Oftentimes, two or more entrepreneurs will share a similar idea, and if you consider that two heads are always better than one, combining forces in order to get the best results is only logical.
Usually, people opt for a limited partnership, which has slowly become one of the most popular business structures for any entrepreneur working towards a common goal.
We’ll go over what makes a limited partnership tick and what you can do to make yours function as optimally as possible, as well as give you some much-needed tips on how to register your very first one.
Forming a limited partnership is much more complex than it seems at first, and you’ll need some guidance to make sure you’re on the right track.
Keep reading to learn all the things that could help your journey to a limited partnership be much easier to handle.
Compared to an informal partnership, a limited partnership comes with a number of different advantages, including the fact that it’s viewed as a formal legal entity, allowing you to have liability protection, similar to how corporations have it.
Any individual or business can register a partnership, with one of the parties always taking the limited or general partner role, whereas the other takes what’s remaining.
This applies to all business structures in the US, ranging from startups to existing businesses, meaning that an LP is practically only a few steps away for any ambitious entrepreneur looking to make it in today’s market.
The uniqueness of this business classification comes from the fact that it’s split between a limited and a general partner, both of which have their own roles in running the business, each with their own responsibilities and authority over how the business conducts its operations.
What are the differences?
Even though they sound quite similar, a general and a limited partner are worlds apart, and understanding the differences between the two types of parties involved in a limited partnership is key to its success.
A limited partner is generally considered to be a passive investor in the business dynamic, contributing to the company’s finances without actually doing much in regard to the daily operations the business conducts.
If you look at it this way, limited partners are only responsible for making sure the company stays afloat, and when business is flourishing, they reap the rewards of their well-timed investment in a certain market.
On the other hand, a general partner has a much more hands-on approach to the partnership itself, and while they can definitely contribute to the business’s capital, their main concern is that everything is running as smoothly as possible.

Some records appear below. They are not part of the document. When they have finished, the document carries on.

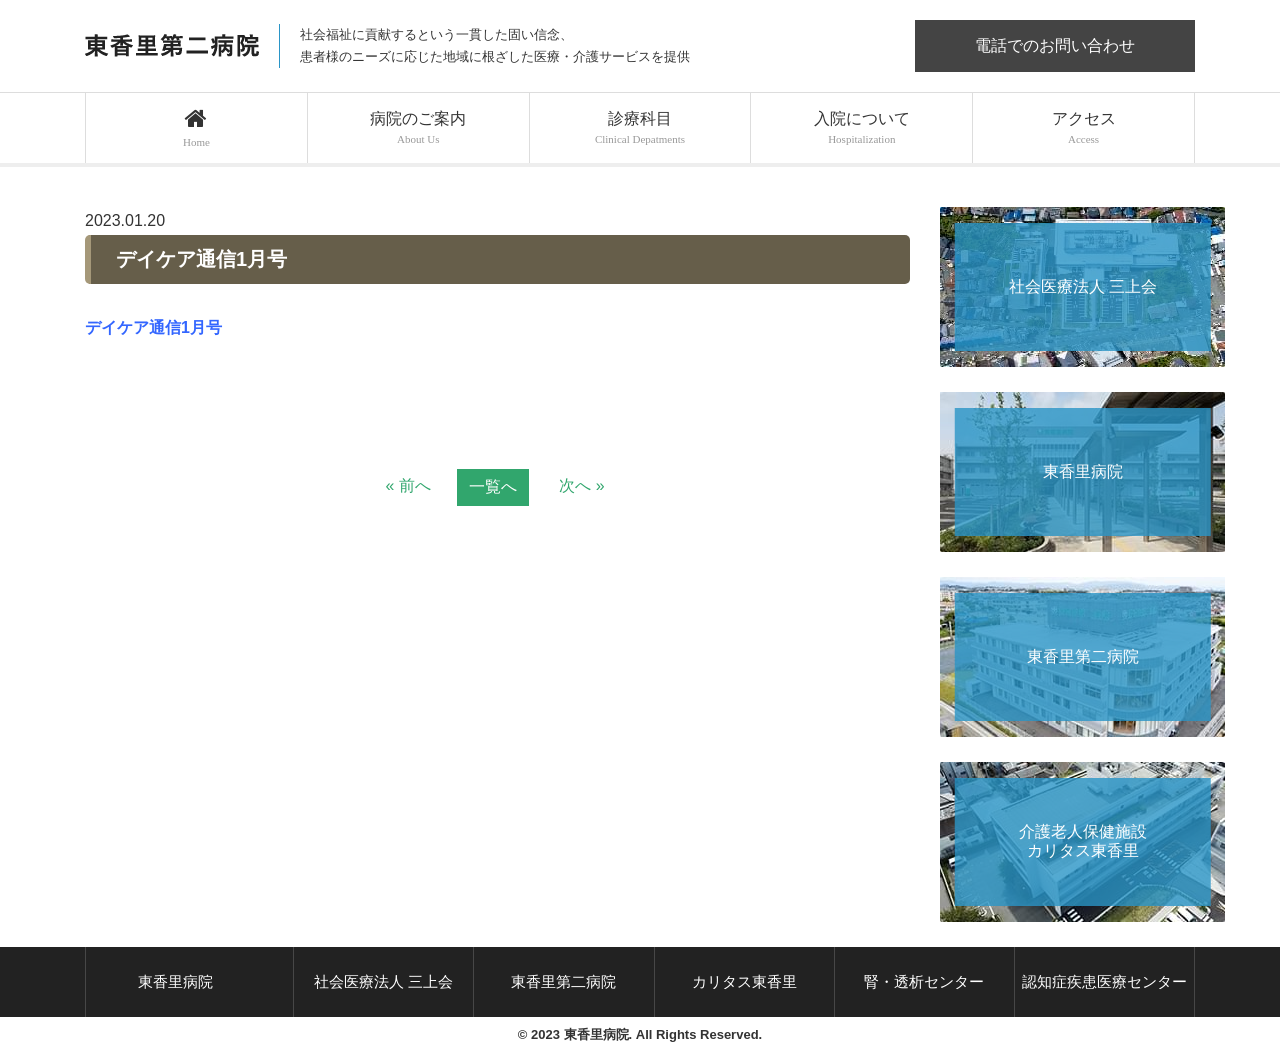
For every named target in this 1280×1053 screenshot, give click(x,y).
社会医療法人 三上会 (383, 981)
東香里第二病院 (563, 981)
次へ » (581, 485)
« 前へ (407, 485)
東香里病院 (175, 981)
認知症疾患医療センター (1104, 981)
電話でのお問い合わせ (1055, 45)
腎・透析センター (924, 981)
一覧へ (493, 486)
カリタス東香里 (744, 981)
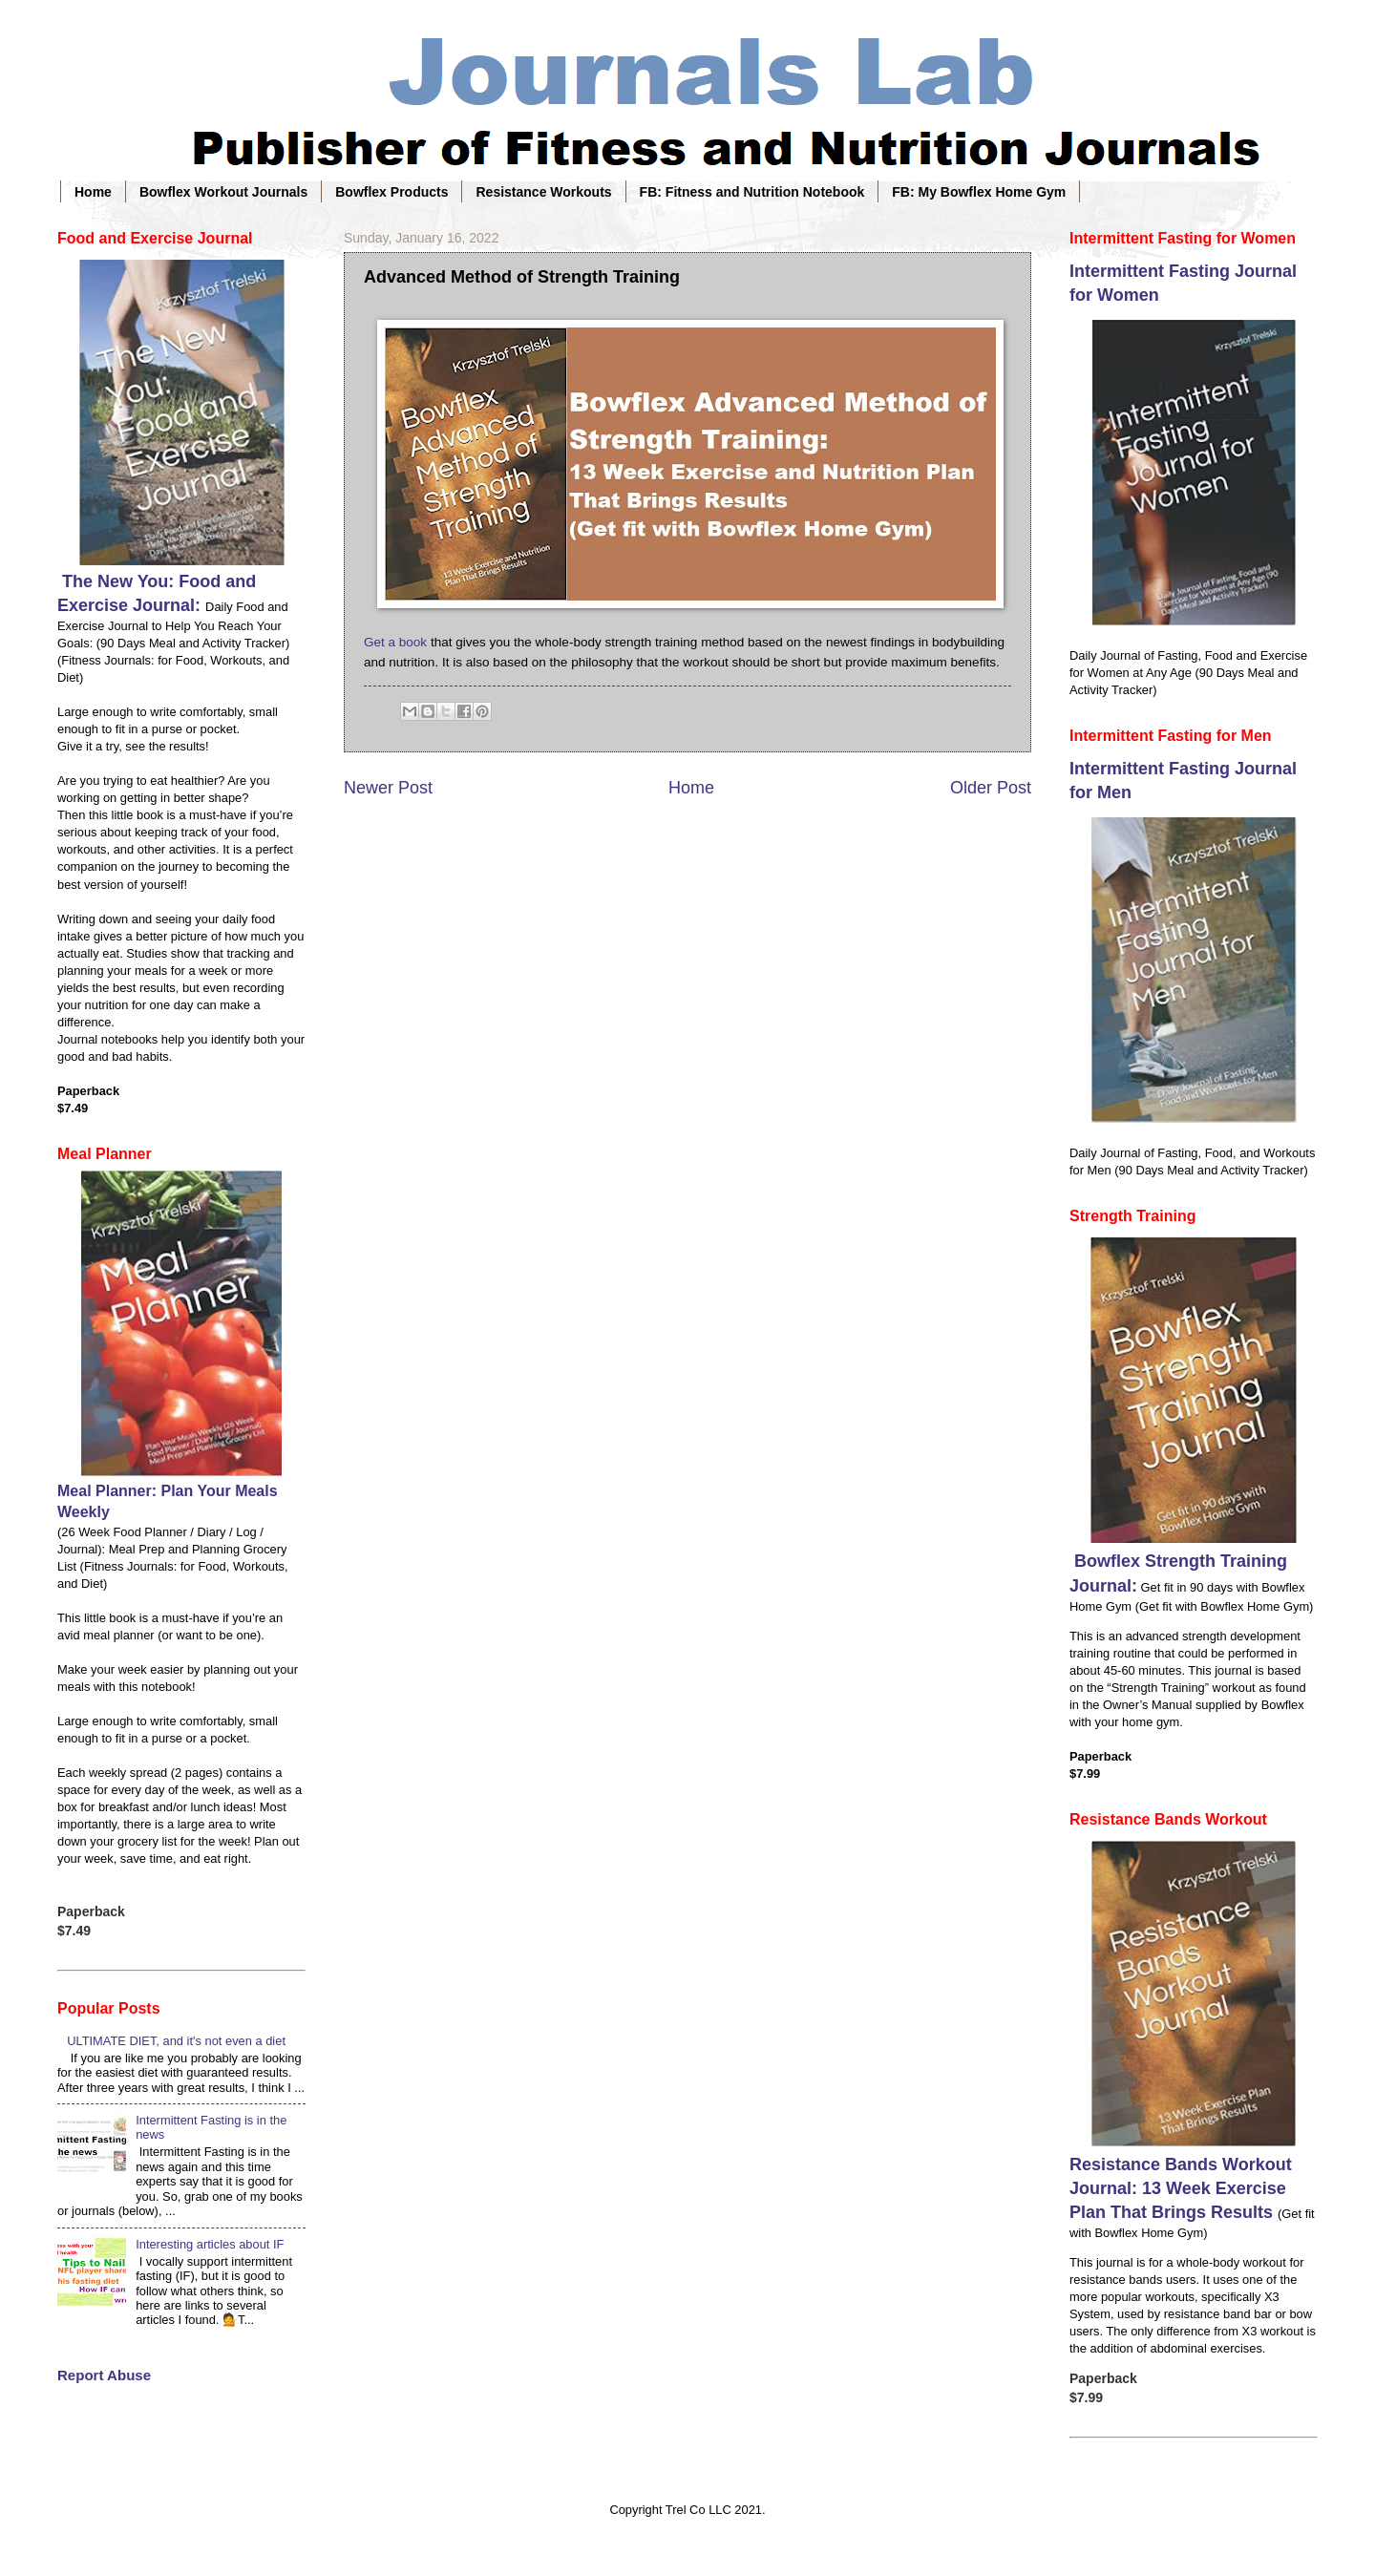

From creating strategies to leading the workforce in the right direction, a general partner’s role is integral for any small business out there looking to make it big.
At this point, many wonder why one would even register as a partnership, seeing as having more people involved also means your own contributions won’t be as impactful as they would be if you were the sole founder.
However, a lot of the popularity comes from the safety a limited partnership has to offer, as limited partners have their assets protected at all times, meaning that becoming part of an LP is a great way to protect your personal assets from the test of time if you’re already a passive investor.
On top of this, LPs are usually popular among investors looking to turn a quick buck on a promising idea, and due to the safety they offer, they’re an incredible option for anyone in need of a reliable and easy way to generate revenue and an increase in their income.
Finally, registering one is as simple as it gets, and you may find that even though multiple parties are involved, the paperwork is extremely simple, and even record keeping is much less demanding than it would be for a corporation of the same size.
It’s not all sugarcoated
Despite all of this, registering a business with anyone else certainly means that you could eventually be facing a dispute over a number of things, although the most common one is over the poor decisions one of the involved parties can make.
To help circumvent this, a limited partnership agreement often includes a clause allowing for the assets of one of the parties to be seized if their decision lead to the LP being sued or going into debt.
There’s also the fact that being a limited partner doesn’t exactly make you part of the company, and while you’re definitely respected as an investor, your opinions will do little in terms of making changes in the company.
In fact, you may only be consulted on the large decisions that could affect the overall operations of the business, whereas the rest may just slip past you with ease.